5. Erika Fülöp (Department of European Languages) shared her research on digital transformations in literature and the migration of the book to the web, outlining 4 perspectives on how writing on the internet is different from writing in and for books, involving 1) process; 2) content and form; 3) the reader; 4) interaction between the author and reader.

6. Derek Gatherer (Biomedical and Life Sciences) shared his work on biofutures, which have to do with anything that is an inescapable force from our biological features. He mentioned in particular his interest in infectious diseases and in how we share the planet with other species, outlining some utopian and dystopian biofutures.

7. Katy Mason (Lancaster University Management School) presented her research on innovation and the use of market-making devices, exploring issues such as the relationship between science and markets, and connections between expectations and markets in the case of the driverless car.

8. Miriam Meissner (Sociology and Media and Cultural Studies) presented her research on mobilities that pose a challenge in terms of imagination and representation, such as high frequency trading, highlighting the importance of finding ways of narrating mobilities in the city and drawing attention to the political implications these narratives.

9. Lisa Wood (Faculty of Health and Medecine) gave a presentation on her research into the organization of work practices, asking: what ties work practices together when people are mobile? What happens when workers go on the move? And what ties workers and practices to specific places?

10. Colin Pooley (Lancaster Environment Centre) shared his research on historical mobilities, covering a range of areas from the use of life-writing to understand patterns of everyday mobility in the past, to media representations of migrants to England between 1850-1910, to how current transport technology and policy can learn from the past.

11. Corina Sas (School of Computing and Communications) presented her research on digital futures, focusing on the ways in which wearables can facilitate more reflective societies, and how open source software and hardware can contribute to democratizing societies; these developments offer potential benefits for health and well-being.

12. Bijan Aryana (Lancaster Institute for the Contemporary Arts) shared his work in the areas of User Research and Cultural Usability, discussing design for health, with an emphasis on the possibilities of using mobile devices to improve mental health services for people from different backgrounds – inclusive mobile self-help.

13. Élise Atangana, independent curator and producer, presented her explorations of the politics of mobility and relationships between habit and space, themes she has been working with during her residency at Delfina Foundation.

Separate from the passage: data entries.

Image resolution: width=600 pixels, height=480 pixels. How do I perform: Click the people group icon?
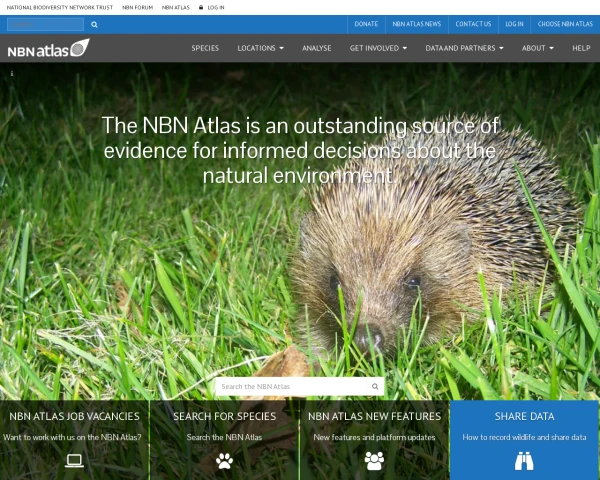pyautogui.click(x=374, y=460)
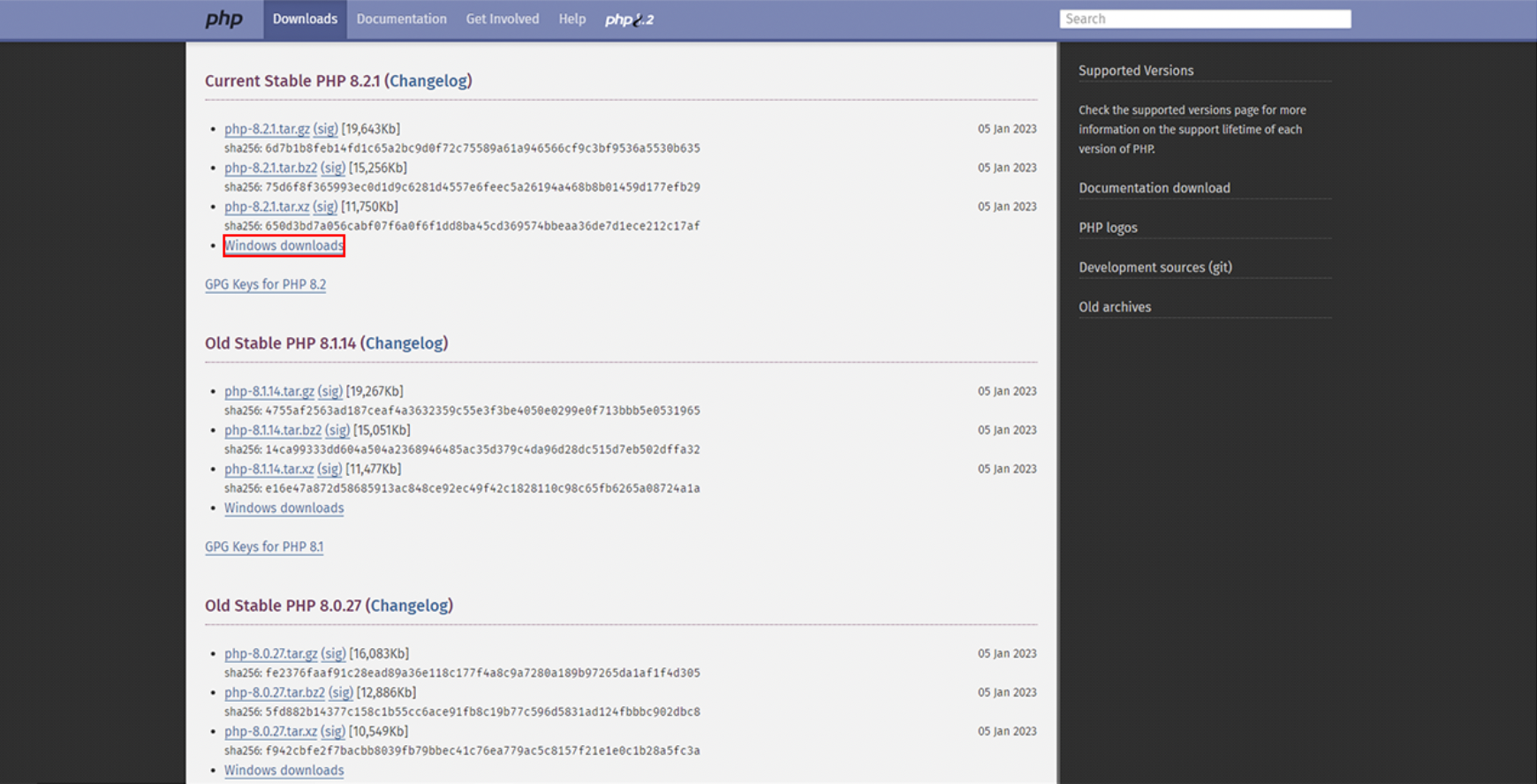Image resolution: width=1537 pixels, height=784 pixels.
Task: Open the Old archives sidebar link
Action: 1115,307
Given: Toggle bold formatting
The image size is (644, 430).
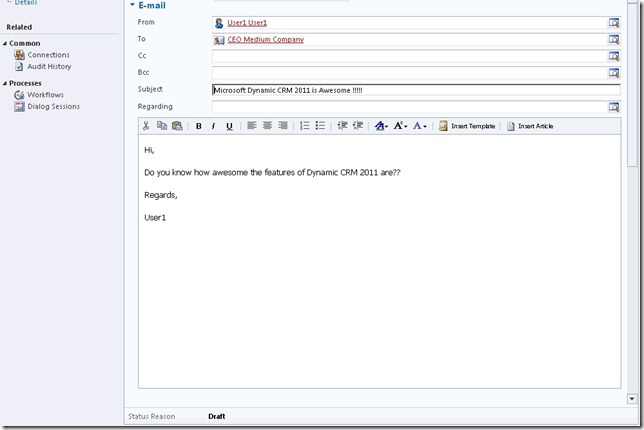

These themes are feeding into Seven Hills, her curatorial project for the 2016 Kampala Art Biennale.

14. Mike Berners-Lee (Small World Consulting; Lancaster Environment Centre) presented his research on carbon and mobilities, emphasizing the importance of quantifying and comparing the carbon impact of the ways people and objects move around in order to gain a better perspective on what kinds of things contribute most to a more sustainable, low-carbon world.